>> start Dataset

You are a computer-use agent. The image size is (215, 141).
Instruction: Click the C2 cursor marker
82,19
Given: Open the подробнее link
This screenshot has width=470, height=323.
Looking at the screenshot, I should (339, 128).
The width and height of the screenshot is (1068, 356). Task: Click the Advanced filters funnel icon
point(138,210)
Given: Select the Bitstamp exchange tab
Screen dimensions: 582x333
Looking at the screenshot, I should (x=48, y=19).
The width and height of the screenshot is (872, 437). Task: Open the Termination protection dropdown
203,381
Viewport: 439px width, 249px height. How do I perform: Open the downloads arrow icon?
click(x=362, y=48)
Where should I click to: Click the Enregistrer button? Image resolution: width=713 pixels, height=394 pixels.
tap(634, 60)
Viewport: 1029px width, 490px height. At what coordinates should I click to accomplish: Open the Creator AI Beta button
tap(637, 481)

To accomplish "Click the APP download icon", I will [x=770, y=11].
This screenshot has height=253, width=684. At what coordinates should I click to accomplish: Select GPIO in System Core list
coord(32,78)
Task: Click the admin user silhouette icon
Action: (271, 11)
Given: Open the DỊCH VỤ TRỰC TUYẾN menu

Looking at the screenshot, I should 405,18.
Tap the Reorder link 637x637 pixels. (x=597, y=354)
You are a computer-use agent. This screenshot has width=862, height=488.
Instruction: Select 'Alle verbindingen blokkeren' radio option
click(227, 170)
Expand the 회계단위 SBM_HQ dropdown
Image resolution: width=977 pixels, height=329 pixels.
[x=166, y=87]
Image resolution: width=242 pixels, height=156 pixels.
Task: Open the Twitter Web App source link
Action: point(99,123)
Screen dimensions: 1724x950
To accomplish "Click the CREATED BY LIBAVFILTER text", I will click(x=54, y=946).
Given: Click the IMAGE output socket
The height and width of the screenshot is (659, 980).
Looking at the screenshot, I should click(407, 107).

>> end Dataset

** Direction **
Show every line of the listing above that contains the word "Select", matching its capitalization exactly.

** Exercise response **
Given: Select the Bitstamp exchange tab
This screenshot has height=253, width=684. At what coordinates should I click to accomplish: Select GPIO in System Core list
Instruction: Select 'Alle verbindingen blokkeren' radio option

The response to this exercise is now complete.